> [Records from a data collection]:
....................

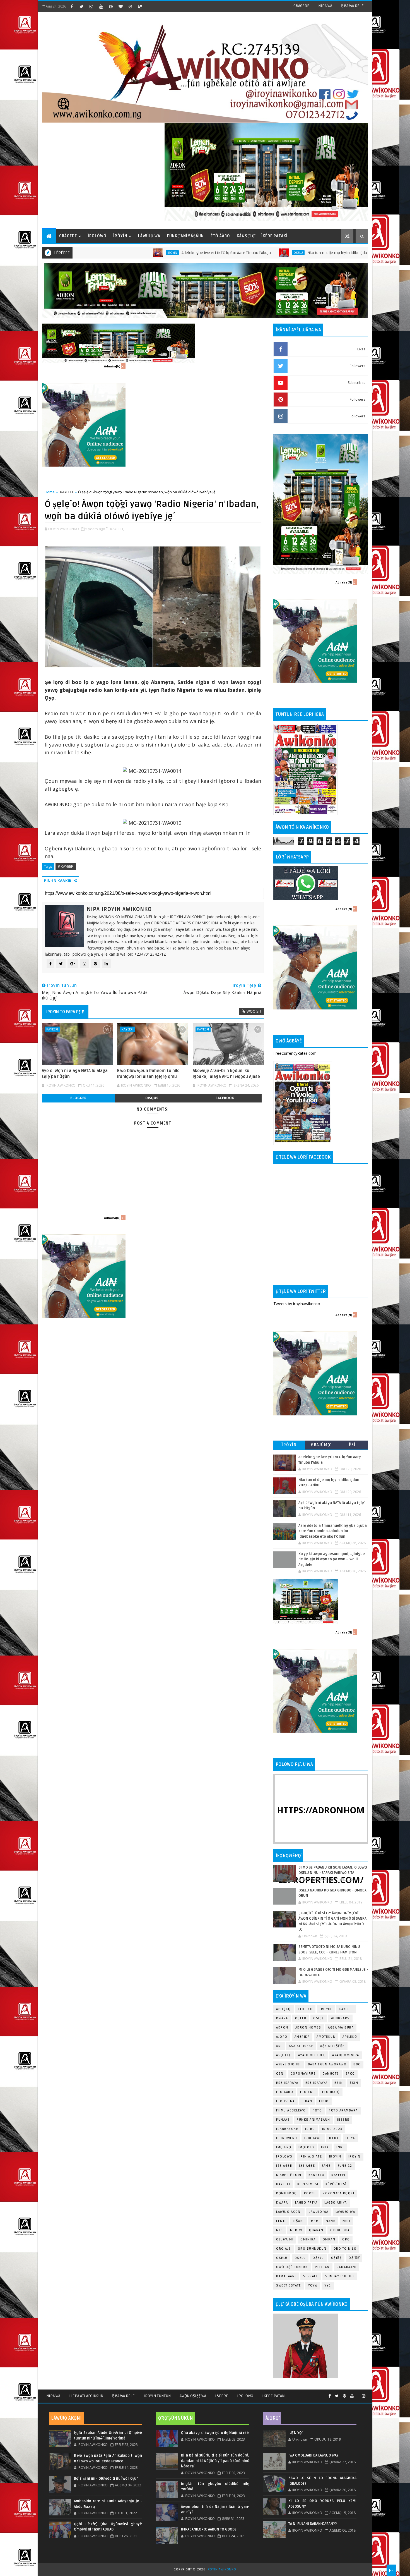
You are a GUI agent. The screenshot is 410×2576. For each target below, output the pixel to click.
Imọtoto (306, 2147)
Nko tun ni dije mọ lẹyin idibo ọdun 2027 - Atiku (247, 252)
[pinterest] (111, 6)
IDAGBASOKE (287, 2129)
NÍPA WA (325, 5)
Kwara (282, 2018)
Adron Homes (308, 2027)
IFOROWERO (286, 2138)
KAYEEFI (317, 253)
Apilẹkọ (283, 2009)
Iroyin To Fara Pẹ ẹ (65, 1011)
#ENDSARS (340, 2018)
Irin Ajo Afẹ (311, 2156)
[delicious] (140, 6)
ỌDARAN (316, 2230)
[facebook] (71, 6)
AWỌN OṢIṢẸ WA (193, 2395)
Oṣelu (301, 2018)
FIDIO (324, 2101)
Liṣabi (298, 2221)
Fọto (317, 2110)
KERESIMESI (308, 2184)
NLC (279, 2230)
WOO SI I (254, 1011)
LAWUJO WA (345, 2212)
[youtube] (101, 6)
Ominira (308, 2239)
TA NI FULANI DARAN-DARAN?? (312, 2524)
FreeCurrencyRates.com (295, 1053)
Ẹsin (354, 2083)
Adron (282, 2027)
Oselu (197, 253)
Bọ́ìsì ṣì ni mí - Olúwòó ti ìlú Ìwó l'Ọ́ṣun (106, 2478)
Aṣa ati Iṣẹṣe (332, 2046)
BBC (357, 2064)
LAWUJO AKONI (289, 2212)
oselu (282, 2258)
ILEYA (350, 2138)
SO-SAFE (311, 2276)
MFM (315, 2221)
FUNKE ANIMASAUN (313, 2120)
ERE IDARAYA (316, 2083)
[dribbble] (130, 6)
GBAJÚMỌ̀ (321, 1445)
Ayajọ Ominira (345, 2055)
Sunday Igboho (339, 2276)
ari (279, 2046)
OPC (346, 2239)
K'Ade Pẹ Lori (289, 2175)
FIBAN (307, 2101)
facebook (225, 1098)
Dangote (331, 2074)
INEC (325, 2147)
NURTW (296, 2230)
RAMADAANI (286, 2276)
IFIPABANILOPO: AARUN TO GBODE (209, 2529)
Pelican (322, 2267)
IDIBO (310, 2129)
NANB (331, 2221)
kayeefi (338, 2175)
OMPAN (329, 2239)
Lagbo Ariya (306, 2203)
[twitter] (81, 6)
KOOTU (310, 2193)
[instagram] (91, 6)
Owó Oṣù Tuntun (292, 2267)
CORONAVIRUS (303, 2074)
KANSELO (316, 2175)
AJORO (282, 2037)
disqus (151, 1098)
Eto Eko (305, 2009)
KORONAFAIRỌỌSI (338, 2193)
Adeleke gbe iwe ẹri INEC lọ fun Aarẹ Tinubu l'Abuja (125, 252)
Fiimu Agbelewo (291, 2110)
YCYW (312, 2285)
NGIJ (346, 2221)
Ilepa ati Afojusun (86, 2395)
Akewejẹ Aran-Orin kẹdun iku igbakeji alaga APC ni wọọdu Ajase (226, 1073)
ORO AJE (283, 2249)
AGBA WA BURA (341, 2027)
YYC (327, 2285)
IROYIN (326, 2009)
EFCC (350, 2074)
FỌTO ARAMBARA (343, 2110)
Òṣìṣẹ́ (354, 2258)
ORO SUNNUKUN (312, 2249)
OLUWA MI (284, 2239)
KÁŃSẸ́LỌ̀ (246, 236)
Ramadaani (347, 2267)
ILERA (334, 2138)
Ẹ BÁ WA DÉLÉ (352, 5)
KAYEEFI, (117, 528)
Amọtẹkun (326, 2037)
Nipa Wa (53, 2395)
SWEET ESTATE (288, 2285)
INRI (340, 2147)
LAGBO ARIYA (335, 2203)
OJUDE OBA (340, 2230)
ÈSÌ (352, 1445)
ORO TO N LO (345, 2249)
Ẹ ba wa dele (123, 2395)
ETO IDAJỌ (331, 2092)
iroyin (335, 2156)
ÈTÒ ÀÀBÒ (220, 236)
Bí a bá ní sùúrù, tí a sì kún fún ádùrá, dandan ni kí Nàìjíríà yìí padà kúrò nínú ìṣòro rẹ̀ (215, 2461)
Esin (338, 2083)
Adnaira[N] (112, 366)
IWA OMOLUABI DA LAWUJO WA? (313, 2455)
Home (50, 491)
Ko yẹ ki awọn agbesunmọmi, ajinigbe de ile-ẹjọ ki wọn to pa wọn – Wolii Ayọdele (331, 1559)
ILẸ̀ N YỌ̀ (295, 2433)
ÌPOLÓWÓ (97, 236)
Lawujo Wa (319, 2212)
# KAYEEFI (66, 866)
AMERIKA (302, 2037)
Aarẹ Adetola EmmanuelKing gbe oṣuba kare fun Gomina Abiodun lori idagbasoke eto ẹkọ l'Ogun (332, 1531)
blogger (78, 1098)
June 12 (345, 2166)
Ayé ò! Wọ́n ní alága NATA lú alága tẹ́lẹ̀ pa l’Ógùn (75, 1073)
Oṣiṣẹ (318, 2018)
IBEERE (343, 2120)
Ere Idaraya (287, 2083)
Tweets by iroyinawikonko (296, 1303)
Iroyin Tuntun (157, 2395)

....................

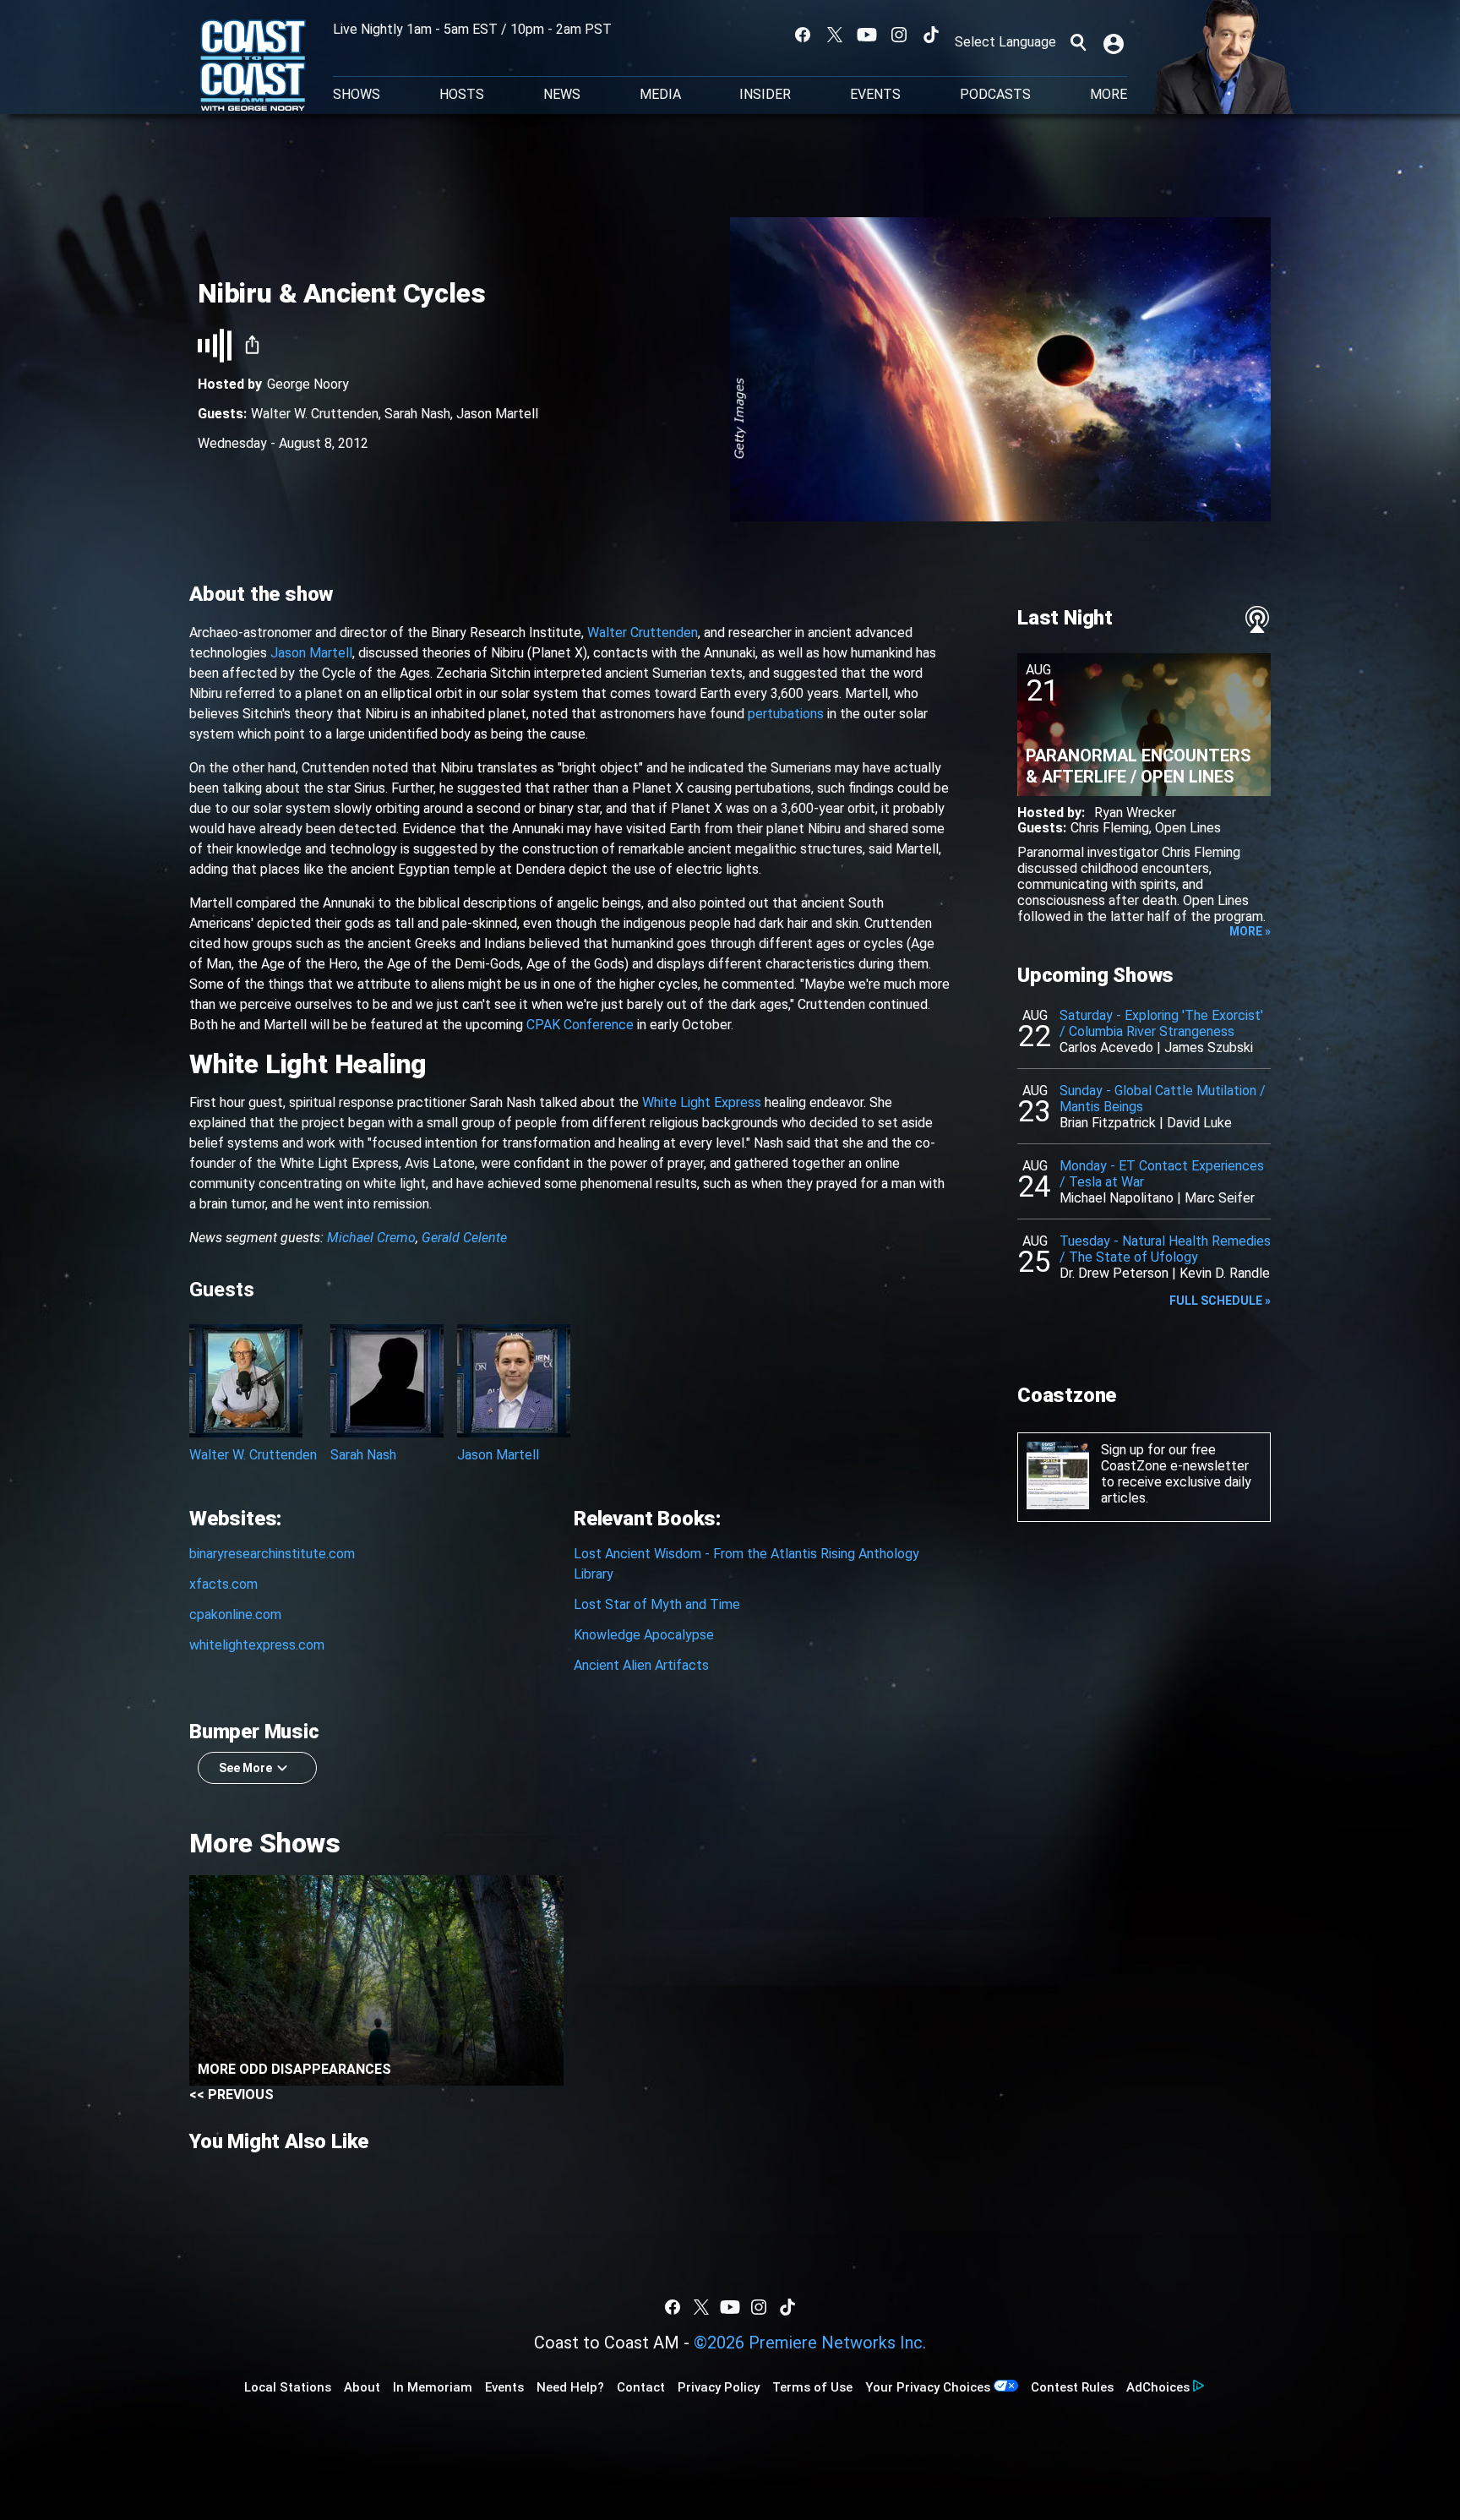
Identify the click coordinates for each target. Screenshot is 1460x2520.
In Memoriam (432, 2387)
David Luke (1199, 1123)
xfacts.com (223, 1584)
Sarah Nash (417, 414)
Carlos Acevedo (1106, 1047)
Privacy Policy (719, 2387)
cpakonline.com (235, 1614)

....................

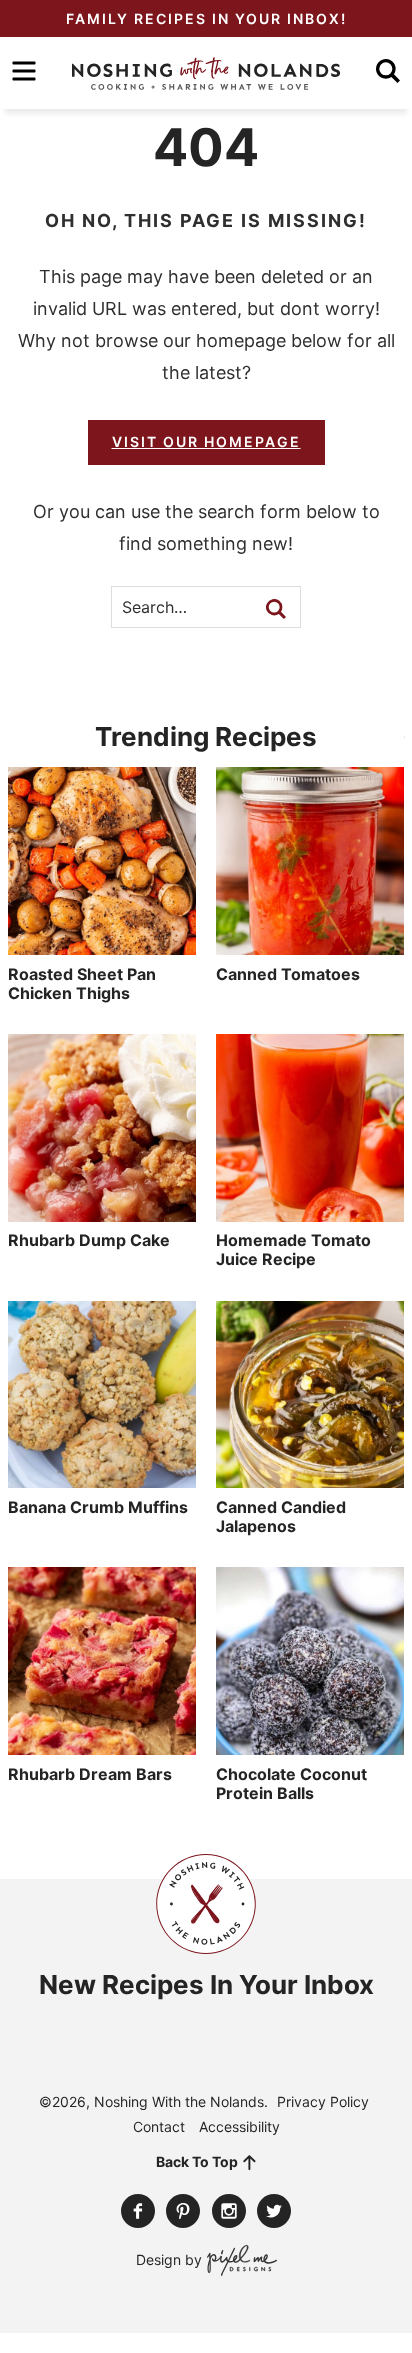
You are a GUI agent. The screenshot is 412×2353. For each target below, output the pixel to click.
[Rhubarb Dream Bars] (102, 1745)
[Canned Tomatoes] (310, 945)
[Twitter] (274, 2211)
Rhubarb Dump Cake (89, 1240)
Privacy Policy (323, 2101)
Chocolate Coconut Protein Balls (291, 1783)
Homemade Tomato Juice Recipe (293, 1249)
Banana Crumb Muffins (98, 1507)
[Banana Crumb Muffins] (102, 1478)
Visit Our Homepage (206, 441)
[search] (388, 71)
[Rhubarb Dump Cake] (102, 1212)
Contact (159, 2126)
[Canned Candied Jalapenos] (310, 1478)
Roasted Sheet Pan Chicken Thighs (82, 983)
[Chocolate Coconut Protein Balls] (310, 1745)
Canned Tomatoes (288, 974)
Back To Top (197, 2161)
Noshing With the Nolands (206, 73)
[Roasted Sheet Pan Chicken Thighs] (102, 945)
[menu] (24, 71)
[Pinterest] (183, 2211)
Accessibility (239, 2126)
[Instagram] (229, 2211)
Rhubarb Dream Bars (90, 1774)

....................

> [EXERCISE DIRECTIONS]: Begin at the line above that has "ORO SUNNUKUN (312, 2249)" and stop after the line that has "Iroyin Tuntun (157, 2395)", copying each line exactly and adding nothing else.

> [RESULT FOR THIS TASK]:
ORO SUNNUKUN (312, 2249)
OLUWA MI (284, 2239)
KÁŃSẸ́LỌ̀ (246, 236)
Ramadaani (347, 2267)
ILERA (334, 2138)
Ẹ BÁ WA DÉLÉ (352, 5)
KAYEEFI, (117, 528)
Amọtẹkun (326, 2037)
Nipa Wa (53, 2395)
SWEET ESTATE (288, 2285)
INRI (340, 2147)
LAGBO ARIYA (335, 2203)
OJUDE OBA (340, 2230)
ÈSÌ (352, 1445)
ORO TO N LO (345, 2249)
Ẹ ba wa dele (123, 2395)
ETO IDAJỌ (331, 2092)
iroyin (335, 2156)
ÈTÒ ÀÀBÒ (220, 236)
Bí a bá ní sùúrù, tí a sì kún fún ádùrá, dandan ni kí Nàìjíríà yìí padà kúrò nínú ìṣòro rẹ̀ (215, 2461)
Esin (338, 2083)
Adnaira[N] (112, 366)
IWA OMOLUABI DA LAWUJO WA? (313, 2455)
Home (50, 491)
Ko yẹ ki awọn agbesunmọmi, ajinigbe de ile-ẹjọ ki wọn to pa wọn – Wolii Ayọdele (331, 1559)
ILẸ̀ N YỌ̀ (295, 2433)
ÌPOLÓWÓ (97, 236)
Lawujo Wa (319, 2212)
# KAYEEFI (66, 866)
AMERIKA (302, 2037)
Aarẹ Adetola EmmanuelKing gbe oṣuba kare fun Gomina Abiodun lori idagbasoke eto ẹkọ l'Ogun (332, 1531)
blogger (78, 1098)
June 12 (345, 2166)
Ayé ò! Wọ́n ní alága NATA lú alága tẹ́lẹ̀ pa l’Ógùn (75, 1073)
Oṣiṣẹ (318, 2018)
IBEERE (343, 2120)
Ere Idaraya (287, 2083)
Tweets by iroyinawikonko (296, 1303)
Iroyin Tuntun (157, 2395)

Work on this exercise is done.